Sharing What I’ve Learned to Help Others

I’ve had epilepsy for the last 15 years. It took 14 years to finally get the right testing done and information to neurosurgeons in Seattle, Washington. They reviewed my case, and they discovered I had a hole in my skull, and my brain was seeping through the hole. I had brain surgery in August 2024 when they removed my right temporal lobe and patched the hole. I have been seizure-free ever since! I went through post-traumatic stress disorder (PTSD) after my brain surgery, never wanting to be by myself, but I have overcome that now.

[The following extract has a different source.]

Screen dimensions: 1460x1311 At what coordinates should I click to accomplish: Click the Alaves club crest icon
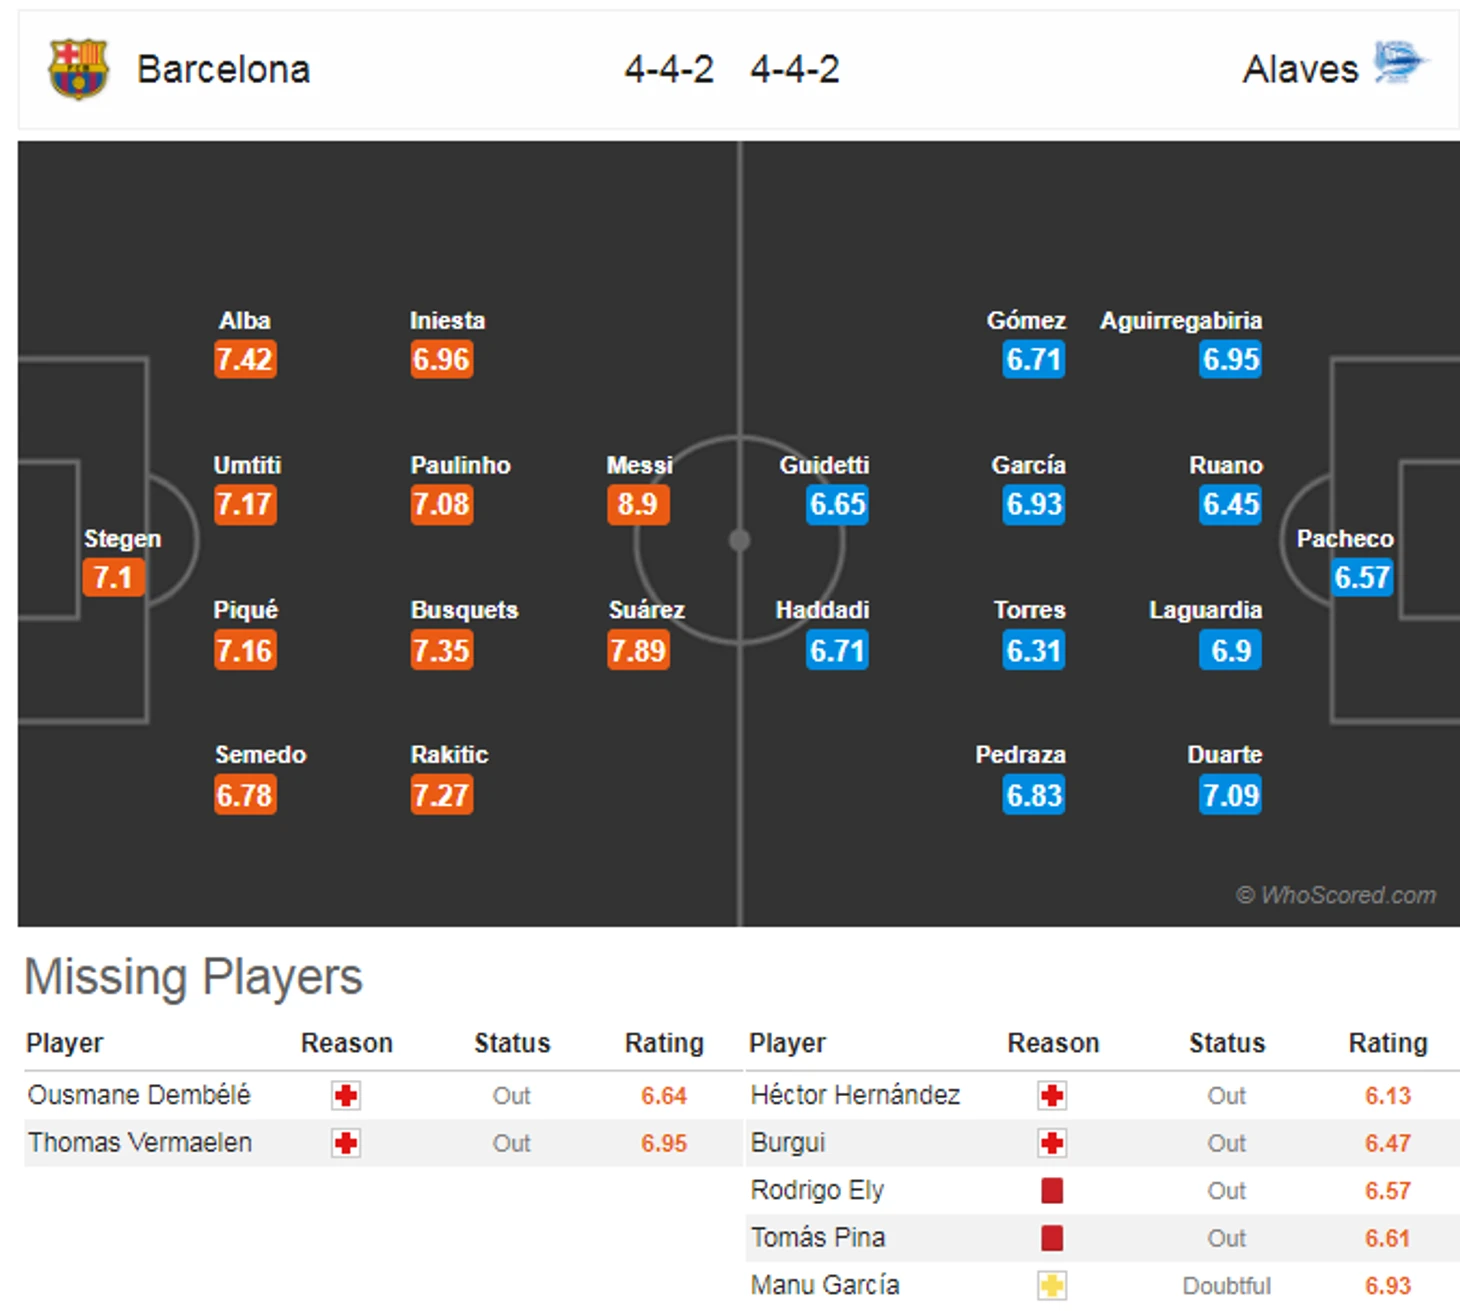(x=1399, y=63)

Having epilepsy and not being independent was the most difficult challenge for the last 15 years. I could not work full-time because if I had a seizure at work, I would have to go home for the day, and I would be drained for two days post-seizure. I could not drive for 15 years or swim without a life jacket. I could not work out without having seizures. I could not be in the heat without having seizures. I would never want to be alone because I would be so terrified when my seizures happened, I needed someone with me. I could not go to my children’s sports games because they were so loud, and there were too many people, and I had seizures during those. I would always choose where I would go or what I could do based on whether I’d have a seizure or not.

Epilepsy is a silent disease, and it needs awareness. I want to help anyone too scared to go through brain surgery, like I was, if that’s an option. It can be life-changing, and I want to encourage them to take the next steps. Sometimes people don’t know what is causing their seizures, and if they experience the same symptoms as I do, I want to encourage them to get help. I would love to encourage people who are going through epilepsy to hang in there and answer questions that they might have. My testimony has been life-changing, and so can yours. Being independent has been a dream come true!

Always be your own advocate. That’s why I would love to be an advocate for people with this often-silent disease. Through sharing my story, I want to help people so they can live their best life, seizure-free and independent.